**Source extract:**
=======

Hacker News new | past | comments | ask | show | jobs | submit login
Show HN: The HN Recap – AI generated daily HN podcast (buzzsprout.com)
177 points by wondercraft on May 5, 2023 | hide | past | favorite | 88 comments
We've been running The HN Recap for a month to make it easier to consume Hacker News. While this was a PoC in understanding adoption for AI-generated podcasts, we now plan to keep this going, since lots of people are now listening to this daily.

Let us know what other content channels you'd like to receive as Podcasts and we'll get on it.

Read more about our learnings here → https://wondercraft.ai/blog/learnings-from-1-month-of-ai-pod...




This is really impressive. Is anyone else really freaked out by that? I'm having an uncanny-valley type feeling, because the audio is 99.9% convincing, and the only thing that gives it away is inconsistent, not-always-correct pronunciation. But I'm not picking at the technical details. I'm freaked out by how good it is, and how easily it could pass for some person reading a human-written podcast. I know speech generation has been getting progressively better, but I guess I haven't heard it in a while (compare to the stock TikTok voice, for example.) Coupled with an LLM, this is too close for comfort.


Thanks! Yeah the quality of this audio was what made us automate this process. With LLMs doing the leg work on the content curation as well, it's fairly straightforward. We built a UI around it on https://app.wondercraft.ai/ if you wanna check it out. The TTS engine used is elevenlabs btw.


It's good - but the even more crazy thing is that this can be done by a script kiddy in a few hours - not an expert who spends months or years trying to whittle at some part of the process as it was several years ago.


You're right that it's a script, but it does have some intricacies that require a lot of testing to get it right. Examples:

Using LLMS:

- formulate the right prompts for the intro and outro generation

- pass the content of a post in segments while maintaining history, as if you do in one go you will exceed token limit

- figure out how to integrate comments properly

- turn the summary into spoken format, not condensed written

Using TTS: - train the right voice, one that fits the content. Not all voices of a TTS engine have the same characteristics.

- understand the bugs of the TTS engine. For example Elevenlabs that we're using (and its beyond amazing overall and the team fantastic), is struggling when given this "$2.5". It will read it out "dollar 2(long pause) 5".

=======

**Complete the following:**
- a) From the HN Recap thread, repeat the passage starting with "It's good - but" and going on through "several years ago.".
- b) In the HN Recap thread, which TTS engine produces the podcast audio?

**Extracted records:**
=======

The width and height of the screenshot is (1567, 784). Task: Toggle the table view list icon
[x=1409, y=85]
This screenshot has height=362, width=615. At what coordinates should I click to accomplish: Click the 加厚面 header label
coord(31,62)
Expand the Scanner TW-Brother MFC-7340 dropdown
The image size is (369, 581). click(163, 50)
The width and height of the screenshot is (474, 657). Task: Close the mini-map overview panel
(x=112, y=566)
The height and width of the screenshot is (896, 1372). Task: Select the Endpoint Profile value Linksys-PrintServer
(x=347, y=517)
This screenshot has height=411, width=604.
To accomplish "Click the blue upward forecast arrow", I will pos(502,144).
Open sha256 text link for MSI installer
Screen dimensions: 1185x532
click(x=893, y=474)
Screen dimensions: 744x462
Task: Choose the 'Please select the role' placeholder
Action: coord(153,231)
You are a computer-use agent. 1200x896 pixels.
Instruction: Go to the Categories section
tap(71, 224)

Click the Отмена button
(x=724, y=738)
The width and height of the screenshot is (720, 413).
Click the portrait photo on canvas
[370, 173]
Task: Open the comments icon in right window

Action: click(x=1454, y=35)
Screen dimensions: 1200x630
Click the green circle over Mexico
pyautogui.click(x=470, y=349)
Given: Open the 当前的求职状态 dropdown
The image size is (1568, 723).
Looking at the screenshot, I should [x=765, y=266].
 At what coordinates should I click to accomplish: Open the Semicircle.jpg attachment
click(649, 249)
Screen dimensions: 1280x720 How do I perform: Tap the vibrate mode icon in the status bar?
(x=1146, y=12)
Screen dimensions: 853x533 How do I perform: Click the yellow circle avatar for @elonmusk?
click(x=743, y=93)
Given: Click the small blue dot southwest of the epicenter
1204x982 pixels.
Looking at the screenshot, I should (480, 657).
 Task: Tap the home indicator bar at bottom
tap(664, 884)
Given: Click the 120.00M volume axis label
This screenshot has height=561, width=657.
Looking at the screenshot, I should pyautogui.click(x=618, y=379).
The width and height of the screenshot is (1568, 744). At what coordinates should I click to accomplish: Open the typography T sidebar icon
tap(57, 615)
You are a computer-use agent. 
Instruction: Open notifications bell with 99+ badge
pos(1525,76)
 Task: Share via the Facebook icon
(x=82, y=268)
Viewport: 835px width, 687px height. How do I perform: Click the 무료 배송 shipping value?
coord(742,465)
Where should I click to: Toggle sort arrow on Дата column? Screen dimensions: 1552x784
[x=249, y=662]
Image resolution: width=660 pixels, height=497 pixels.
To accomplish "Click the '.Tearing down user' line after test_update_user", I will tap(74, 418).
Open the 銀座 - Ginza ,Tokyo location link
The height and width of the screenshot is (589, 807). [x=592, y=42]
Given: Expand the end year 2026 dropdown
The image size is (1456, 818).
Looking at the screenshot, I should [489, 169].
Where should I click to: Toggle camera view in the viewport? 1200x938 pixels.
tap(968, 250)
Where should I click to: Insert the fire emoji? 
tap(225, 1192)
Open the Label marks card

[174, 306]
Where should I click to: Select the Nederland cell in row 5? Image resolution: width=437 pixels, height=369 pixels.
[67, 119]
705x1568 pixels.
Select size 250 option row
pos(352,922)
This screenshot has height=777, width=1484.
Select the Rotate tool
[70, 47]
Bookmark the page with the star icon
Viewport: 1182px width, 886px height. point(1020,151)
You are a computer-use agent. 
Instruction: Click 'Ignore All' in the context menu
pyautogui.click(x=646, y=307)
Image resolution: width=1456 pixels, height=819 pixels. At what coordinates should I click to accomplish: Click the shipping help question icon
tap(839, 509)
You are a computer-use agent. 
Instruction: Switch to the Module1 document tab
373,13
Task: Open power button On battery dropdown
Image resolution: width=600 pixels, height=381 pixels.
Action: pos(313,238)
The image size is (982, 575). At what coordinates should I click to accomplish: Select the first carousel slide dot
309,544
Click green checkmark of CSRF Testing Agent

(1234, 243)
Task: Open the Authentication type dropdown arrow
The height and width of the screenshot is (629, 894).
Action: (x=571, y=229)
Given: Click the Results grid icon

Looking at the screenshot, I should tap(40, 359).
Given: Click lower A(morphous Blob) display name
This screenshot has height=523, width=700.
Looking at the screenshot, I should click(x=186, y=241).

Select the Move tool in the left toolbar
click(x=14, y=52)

=======

**Written responses:**
- a)
It's good - but the even more crazy thing is that this can be done by a script kiddy in a few hours - not an expert who spends months or years trying to whittle at some part of the process as it was several years ago.

- b) Elevenlabs